Data excerpted from a collection:
____

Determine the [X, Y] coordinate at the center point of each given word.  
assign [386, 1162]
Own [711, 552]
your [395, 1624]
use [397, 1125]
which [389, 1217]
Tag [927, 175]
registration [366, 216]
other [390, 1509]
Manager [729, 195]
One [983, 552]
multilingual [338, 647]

____

Render every line of the data above as a JSON list of strings, one string per line, leaving out blank lines.

- **Finished task**:
[
  "Determine the [X, Y] coordinate at the center point of each given word.  ",
  "assign [386, 1162]",
  "Own [711, 552]",
  "your [395, 1624]",
  "use [397, 1125]",
  "which [389, 1217]",
  "Tag [927, 175]",
  "registration [366, 216]",
  "other [390, 1509]",
  "Manager [729, 195]",
  "One [983, 552]",
  "multilingual [338, 647]"
]